Aus dem Bericht geht hervor, dass 32,2 % der Frauen nichtmindestens drei Stunden pro Tag für sich selbst zur Verfügung haben, gegenüber 24,6 % der Männer. Die Kluft vergrößert sich im mittleren Alter, zwischen 35 und 54 Jahren, wenn viele Frauen ihre Erwerbstätigkeit mit Elternschaft, Pflege und Haushaltsführung kombinieren. In Zahlen ausgedrückt, verbringen Frauen durchschnittlich 8,5 Stunden pro Tag mit der Betreuung von Menschen, während Männer 6,2 Stunden aufwenden.7

Die Folgen dieser Belastung liegen auf der Hand: 59,6 % der Frauen geben an, dass sie sich wegen Zeitmangels Sorgen machen, gegenüber 49,6 % der Männer. Außerdem geben 17 % der Frauen mit pflegebedürftigen Angehörigen an, dass sie sich ganz der Pflege widmen, eine Aufgabe, die nicht immer anerkannt oder sichtbar ist.
Trotzdem hält die Mehrheit ihr Engagement für „angemessen“: 57 % der Frauen und 56 % der Männer.

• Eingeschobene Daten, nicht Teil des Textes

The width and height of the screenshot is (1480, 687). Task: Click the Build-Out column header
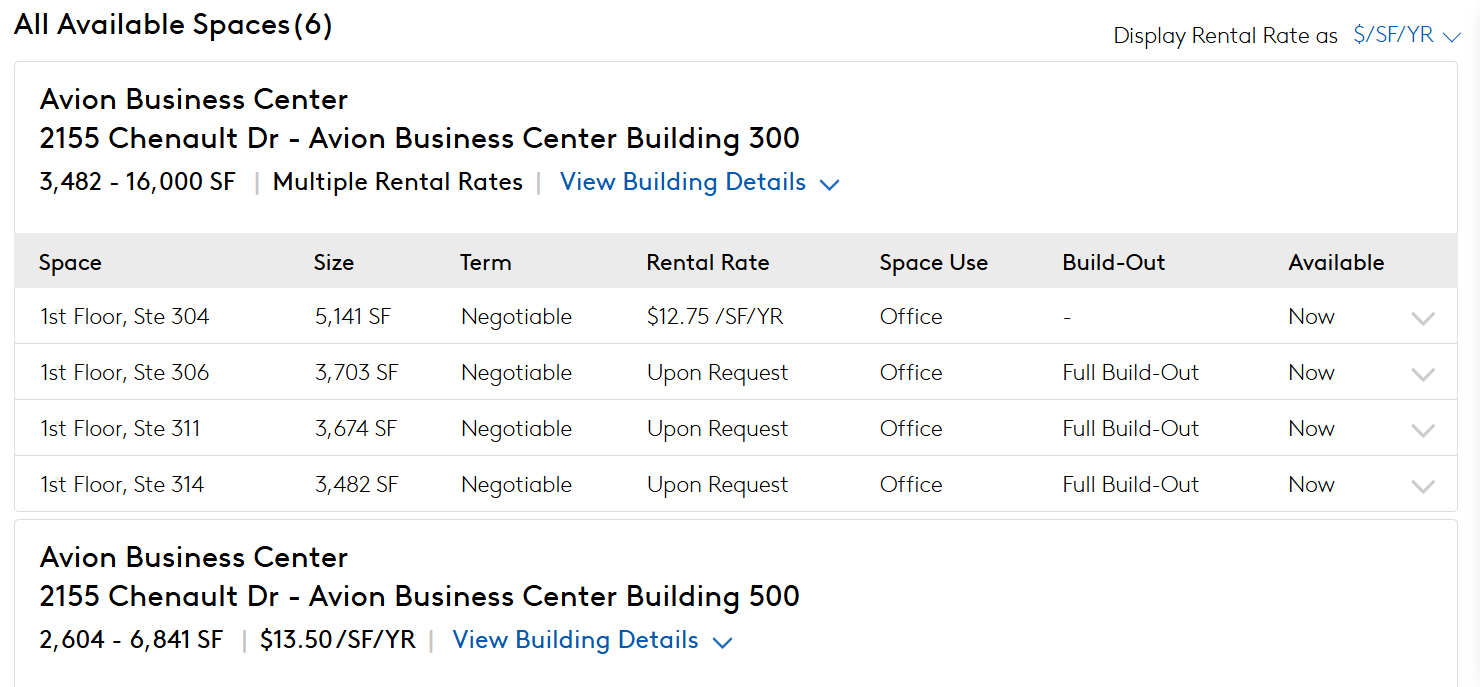[1114, 262]
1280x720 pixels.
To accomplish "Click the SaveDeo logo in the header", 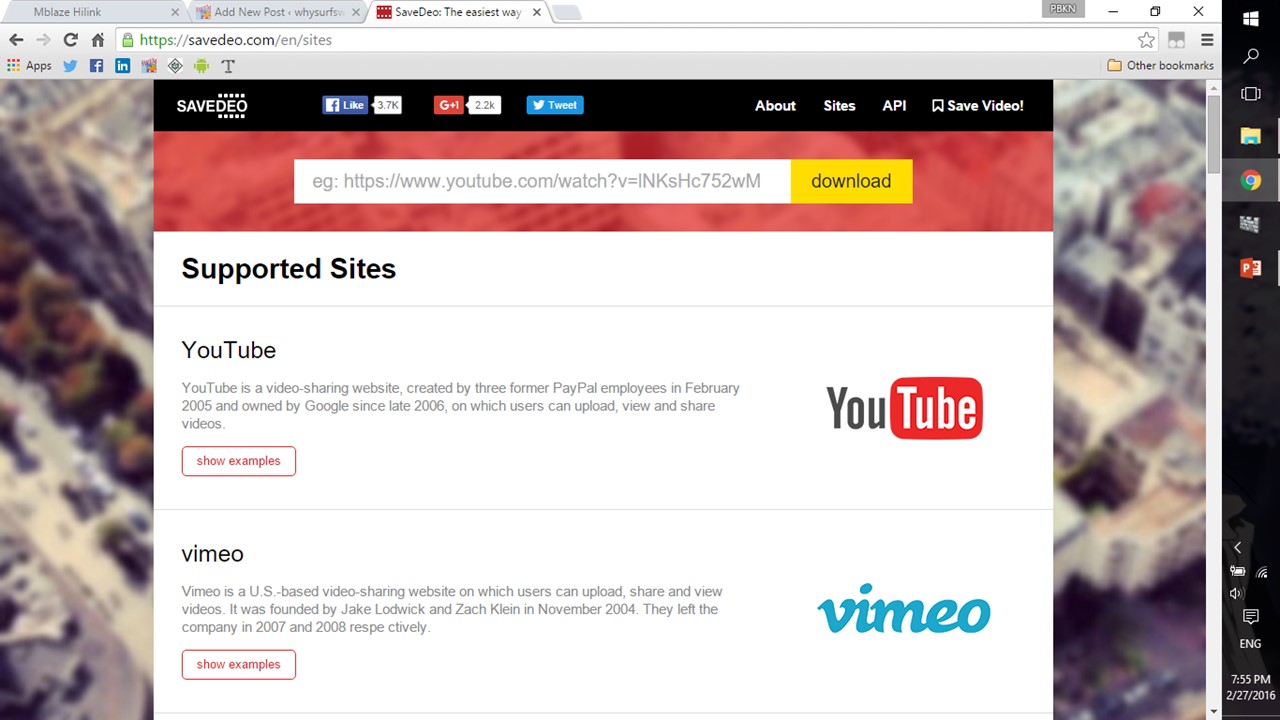I will coord(211,106).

Paradoxerweise geben jedoch mehr Männer (35,5 %) als Frauen (33,8 %) an, dass sie „nicht genug“ Zeit für die Pflege aufwenden.
In einer Stadt, die sich der sozialen Innovation rühmt, stellt diese Umfrage eine dringende Herausforderung dar: die Verteilung der Zeit neu zu überdenken, damit sie auch eine Frage der Gleichheit ist. Denn die Uhr, wenn sie nicht gerecht ist, markiert auch Ungleichheiten.